Assignment
Nothing but the text should be carried over: reproduce all the data exactly and leave out every image.

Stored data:
((

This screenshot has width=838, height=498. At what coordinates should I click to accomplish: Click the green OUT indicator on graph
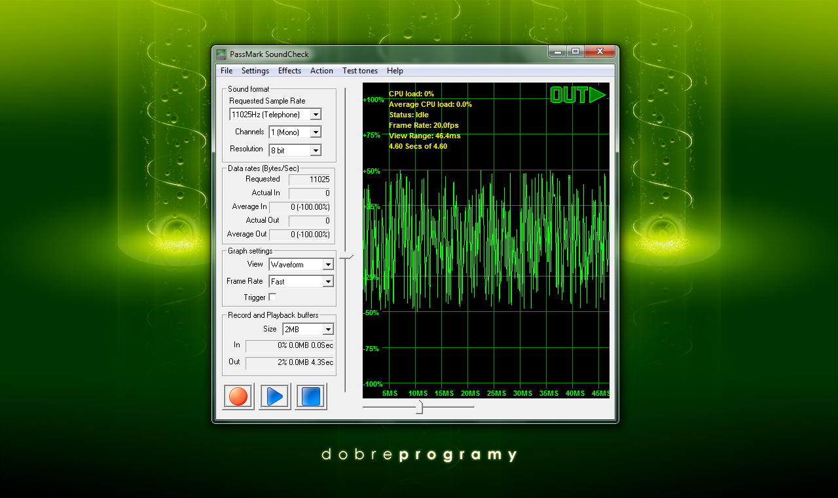tap(577, 95)
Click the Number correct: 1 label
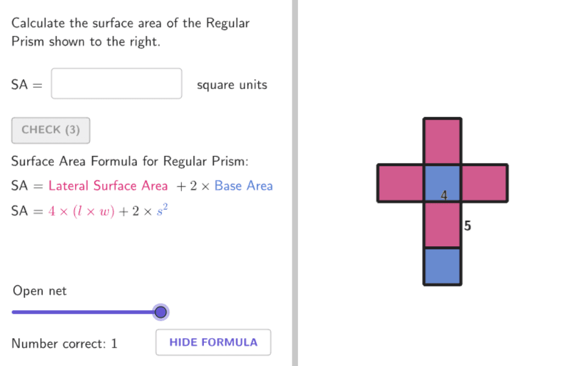The image size is (587, 366). (x=64, y=343)

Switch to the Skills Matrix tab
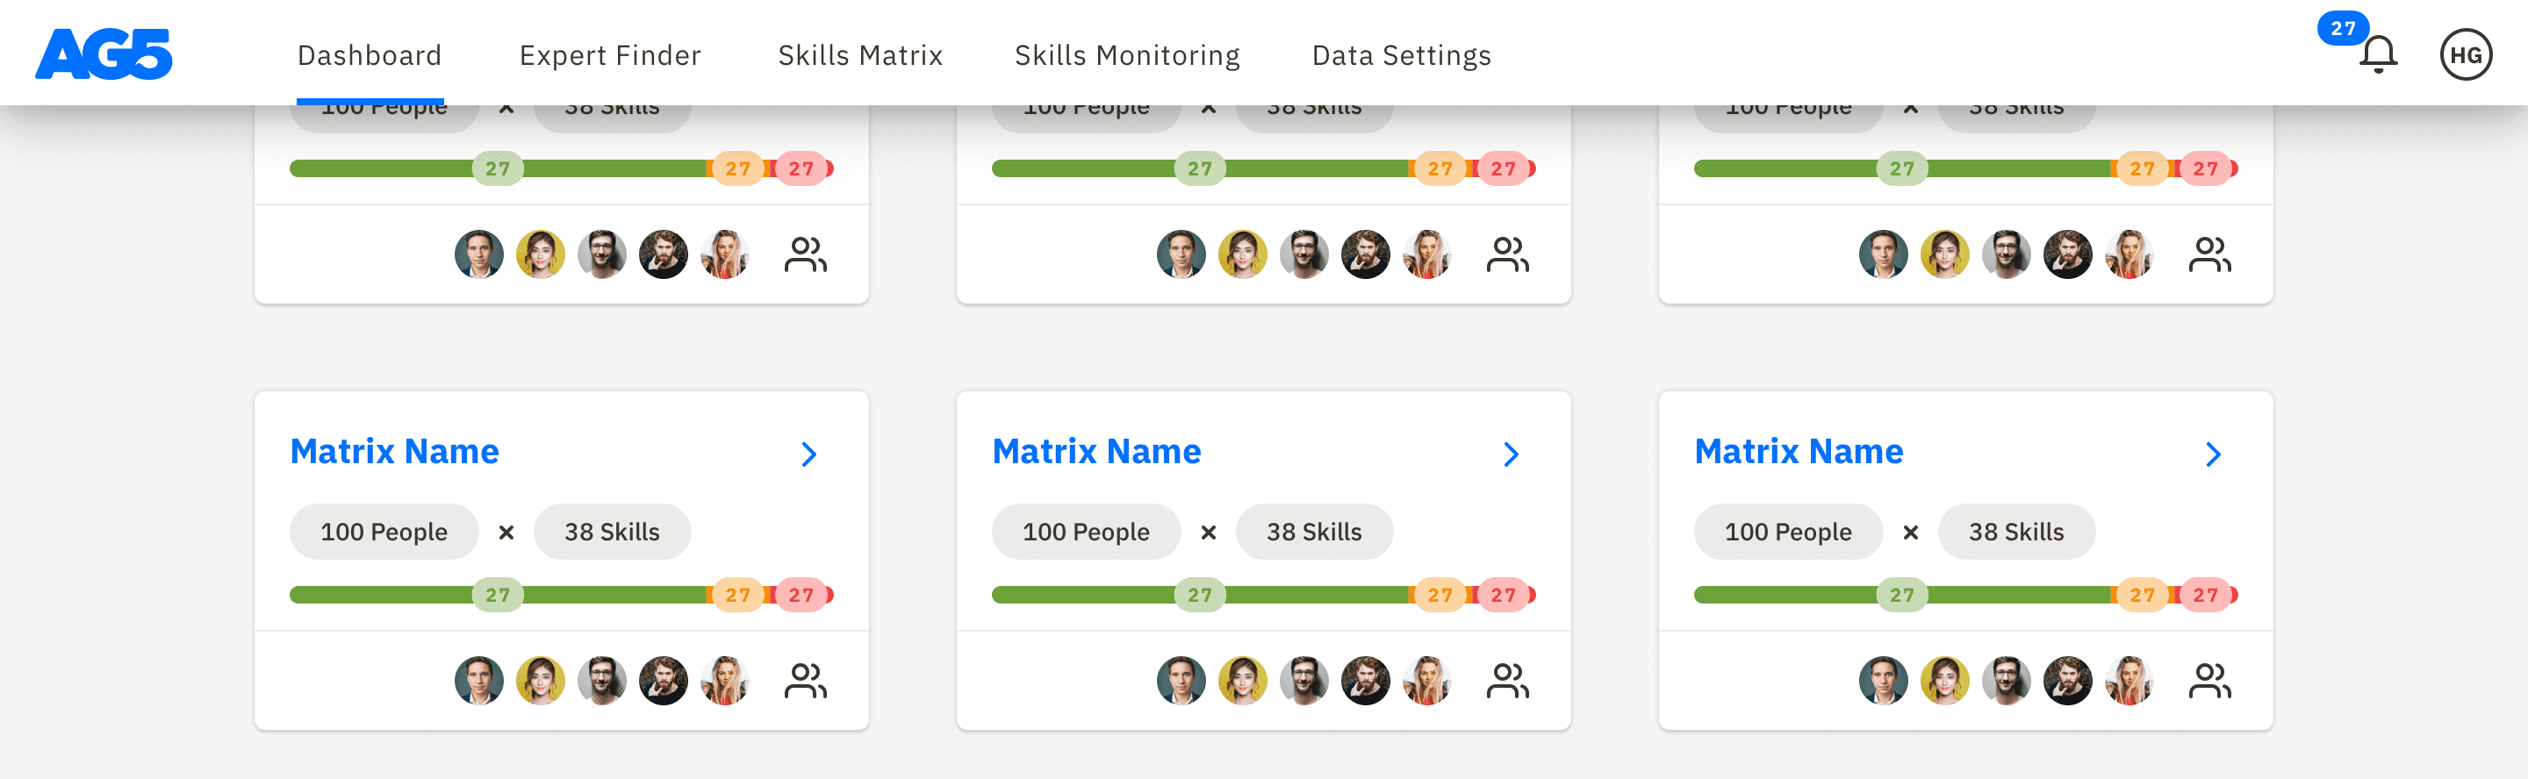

))

Exercise answer
This screenshot has width=838, height=498. At what coordinates should I click to accomplish: Click the green OUT indicator on graph
tap(577, 95)
Click the Number correct: 1 label
The image size is (587, 366). (x=64, y=343)

Switch to the Skills Matrix tab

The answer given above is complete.